The first step in the solution is to generate three copies of each base row—one for each year. You can achieve this by performing a cross join between the base table and a virtual auxiliary table that has one row per year. The SELECT list can then return custid and orderyear and also calculate the target year’s qty with the following CASE expression:
CASE orderyear WHEN 2006 THEN [2006] WHEN 2007 THEN [2007] WHEN 2008 THEN [2008] END AS qty
You achieve unpivoting this way, but you also get rows corresponding to NULL values in the source table (for example, for customer D in years 2007 and 2008). To eliminate those rows, create a derived table out of the solution query and, in the outer query, eliminate the rows with the NULL in the qty column.

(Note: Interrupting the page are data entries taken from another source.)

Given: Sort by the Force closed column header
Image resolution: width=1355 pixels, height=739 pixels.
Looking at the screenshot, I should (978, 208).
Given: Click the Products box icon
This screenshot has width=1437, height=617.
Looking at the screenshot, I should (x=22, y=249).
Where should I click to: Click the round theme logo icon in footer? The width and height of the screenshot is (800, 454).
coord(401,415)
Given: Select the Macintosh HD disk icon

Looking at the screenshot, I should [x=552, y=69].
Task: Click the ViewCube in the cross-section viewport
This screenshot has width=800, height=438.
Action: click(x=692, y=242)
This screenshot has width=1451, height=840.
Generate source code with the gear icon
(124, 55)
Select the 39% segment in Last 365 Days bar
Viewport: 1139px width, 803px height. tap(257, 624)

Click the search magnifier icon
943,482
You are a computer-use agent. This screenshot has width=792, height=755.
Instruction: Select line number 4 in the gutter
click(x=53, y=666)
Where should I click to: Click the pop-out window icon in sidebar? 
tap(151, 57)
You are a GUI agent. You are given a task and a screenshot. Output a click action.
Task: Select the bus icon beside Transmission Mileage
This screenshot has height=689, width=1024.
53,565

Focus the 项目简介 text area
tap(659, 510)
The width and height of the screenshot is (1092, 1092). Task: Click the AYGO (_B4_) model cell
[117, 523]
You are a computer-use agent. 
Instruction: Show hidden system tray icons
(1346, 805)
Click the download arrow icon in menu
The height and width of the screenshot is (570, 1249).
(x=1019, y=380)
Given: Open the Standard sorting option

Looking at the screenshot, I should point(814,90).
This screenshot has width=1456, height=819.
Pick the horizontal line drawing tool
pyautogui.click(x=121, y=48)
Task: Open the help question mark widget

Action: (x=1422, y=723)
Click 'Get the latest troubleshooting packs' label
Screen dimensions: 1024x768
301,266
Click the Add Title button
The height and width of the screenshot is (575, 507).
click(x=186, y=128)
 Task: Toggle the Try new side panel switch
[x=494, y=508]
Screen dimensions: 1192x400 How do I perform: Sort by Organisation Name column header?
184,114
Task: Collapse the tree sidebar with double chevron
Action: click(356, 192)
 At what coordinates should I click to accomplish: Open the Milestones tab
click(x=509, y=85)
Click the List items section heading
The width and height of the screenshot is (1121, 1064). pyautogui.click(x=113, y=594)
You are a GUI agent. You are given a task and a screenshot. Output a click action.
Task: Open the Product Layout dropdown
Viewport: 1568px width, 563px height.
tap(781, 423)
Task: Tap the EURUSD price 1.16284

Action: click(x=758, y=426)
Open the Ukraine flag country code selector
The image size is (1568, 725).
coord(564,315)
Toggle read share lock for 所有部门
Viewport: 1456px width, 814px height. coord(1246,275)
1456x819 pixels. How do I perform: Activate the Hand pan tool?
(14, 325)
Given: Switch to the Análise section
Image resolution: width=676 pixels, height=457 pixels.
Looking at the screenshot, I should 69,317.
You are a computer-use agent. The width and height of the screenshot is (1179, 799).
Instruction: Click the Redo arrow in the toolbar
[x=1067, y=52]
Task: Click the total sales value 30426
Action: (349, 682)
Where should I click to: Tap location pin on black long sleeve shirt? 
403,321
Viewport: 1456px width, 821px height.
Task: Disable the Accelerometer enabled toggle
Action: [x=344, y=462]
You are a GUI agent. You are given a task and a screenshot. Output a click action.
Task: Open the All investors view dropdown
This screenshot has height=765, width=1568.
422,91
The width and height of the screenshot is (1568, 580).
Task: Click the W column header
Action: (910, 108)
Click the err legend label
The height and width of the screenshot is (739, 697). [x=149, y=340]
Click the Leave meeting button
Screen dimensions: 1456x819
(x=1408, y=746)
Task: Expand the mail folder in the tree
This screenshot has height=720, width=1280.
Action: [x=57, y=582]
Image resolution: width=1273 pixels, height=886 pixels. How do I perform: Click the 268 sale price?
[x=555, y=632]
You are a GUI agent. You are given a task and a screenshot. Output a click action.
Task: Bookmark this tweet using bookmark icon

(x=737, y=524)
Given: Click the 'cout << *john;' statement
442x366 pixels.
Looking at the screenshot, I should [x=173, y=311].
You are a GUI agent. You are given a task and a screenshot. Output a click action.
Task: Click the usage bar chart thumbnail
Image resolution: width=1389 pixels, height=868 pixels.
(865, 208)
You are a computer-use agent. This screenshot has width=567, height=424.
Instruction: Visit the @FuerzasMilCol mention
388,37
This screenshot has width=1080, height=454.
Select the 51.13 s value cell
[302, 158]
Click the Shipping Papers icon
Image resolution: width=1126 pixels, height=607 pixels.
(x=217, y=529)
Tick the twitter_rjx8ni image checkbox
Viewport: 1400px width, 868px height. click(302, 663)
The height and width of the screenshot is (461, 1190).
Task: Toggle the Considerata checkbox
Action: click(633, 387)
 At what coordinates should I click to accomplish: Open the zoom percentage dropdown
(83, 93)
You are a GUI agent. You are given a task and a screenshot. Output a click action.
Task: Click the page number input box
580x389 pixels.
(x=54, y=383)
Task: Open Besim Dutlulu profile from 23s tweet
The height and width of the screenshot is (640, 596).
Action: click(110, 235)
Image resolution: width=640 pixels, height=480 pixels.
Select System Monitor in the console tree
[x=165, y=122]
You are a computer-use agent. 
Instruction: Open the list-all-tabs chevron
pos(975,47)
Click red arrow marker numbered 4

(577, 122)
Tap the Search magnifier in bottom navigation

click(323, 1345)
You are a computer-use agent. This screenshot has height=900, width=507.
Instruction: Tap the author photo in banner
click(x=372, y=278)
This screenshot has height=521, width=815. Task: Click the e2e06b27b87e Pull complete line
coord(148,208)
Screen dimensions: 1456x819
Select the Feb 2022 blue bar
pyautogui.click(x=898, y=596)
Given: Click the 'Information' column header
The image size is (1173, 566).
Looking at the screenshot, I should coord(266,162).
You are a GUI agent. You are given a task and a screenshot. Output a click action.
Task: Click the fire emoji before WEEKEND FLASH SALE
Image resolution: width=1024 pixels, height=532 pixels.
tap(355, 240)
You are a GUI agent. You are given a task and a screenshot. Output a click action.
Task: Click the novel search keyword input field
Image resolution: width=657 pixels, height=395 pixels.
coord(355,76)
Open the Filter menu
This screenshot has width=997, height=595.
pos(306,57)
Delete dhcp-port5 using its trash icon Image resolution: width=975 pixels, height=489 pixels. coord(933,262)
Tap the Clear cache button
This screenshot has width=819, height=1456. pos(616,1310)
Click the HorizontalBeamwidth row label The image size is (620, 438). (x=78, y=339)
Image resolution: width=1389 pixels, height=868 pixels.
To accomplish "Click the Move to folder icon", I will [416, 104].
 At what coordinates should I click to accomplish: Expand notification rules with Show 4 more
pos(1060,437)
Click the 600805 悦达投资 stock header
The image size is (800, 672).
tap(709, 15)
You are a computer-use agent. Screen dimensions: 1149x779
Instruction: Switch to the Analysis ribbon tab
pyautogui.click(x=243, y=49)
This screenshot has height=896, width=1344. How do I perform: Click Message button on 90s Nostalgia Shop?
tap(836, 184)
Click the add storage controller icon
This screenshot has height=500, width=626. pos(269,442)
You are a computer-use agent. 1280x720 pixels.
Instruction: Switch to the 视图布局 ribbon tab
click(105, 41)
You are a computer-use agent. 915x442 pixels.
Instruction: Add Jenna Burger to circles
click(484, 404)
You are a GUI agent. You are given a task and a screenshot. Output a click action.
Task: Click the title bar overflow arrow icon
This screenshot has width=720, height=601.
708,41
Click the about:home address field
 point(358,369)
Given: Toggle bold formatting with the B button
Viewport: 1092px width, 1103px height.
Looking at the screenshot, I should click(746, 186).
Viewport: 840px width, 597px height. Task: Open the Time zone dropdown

Here’s the complete solution, followed by its output:
SELECT custid, orderyear, qty FROM (SELECT custid, orderyear, CASE orderyear WHEN 2006 THEN [2006] WHEN 2007 THEN [2007] WHEN 2008 THEN [2008] END AS qty FROM dbo.PvtCustOrders CROSS JOIN (SELECT 2006 AS orderyear UNION ALL SELECT 2007 UNION ALL SELECT 2008) AS OrderYears) AS D WHERE qty IS NOT NULL; custid orderyear qty ------ ----------- ----------- A 2006 22 A 2007 40 A 2008 10 B 2006 20 B 2007 12 B 2008 15 C 2006 22 C 2007 14 C 2008 20 D 2006 30 D 2007 0 D 2008 0
As of SQL Server 2008, you can replace the current definition of the derived table D with a table value constructor based on the VALUES clause, like so:
SELECT custid, orderyear, qty FROM (SELECT custid, orderyear, CASE orderyear WHEN 2006 THEN [2006] WHEN 2007 THEN [2007] WHEN 2008 THEN [2008] END AS qty FROM dbo.PvtCustOrders CROSS JOIN (VALUES(2006),(2007),(2008)) AS OrderYears(orderyear)) AS D WHERE qty IS NOT NULL;
Either way, using the native proprietary UNPIVOT table operator is dramatically simpler, as the following query shows:
SELECT custid, orderyear, qty FROM dbo.PvtCustOrders UNPIVOT(qty FOR orderyear IN([2006],[2007],[2008])) AS U;
Unlike the PIVOT operator, I find the UNPIVOT operator simple and intuitive, and obviously it requires significantly less code than the alternative solutions. UNPIVOT’s first input is the target column name to hold the source column values (qty). Then, following the FOR keyword, you specify the target column name to hold the source column names (orderyear). Finally, in the parentheses of the IN clause, you specify the source column names that you want to unpivot ([2006],[2007],[2008]).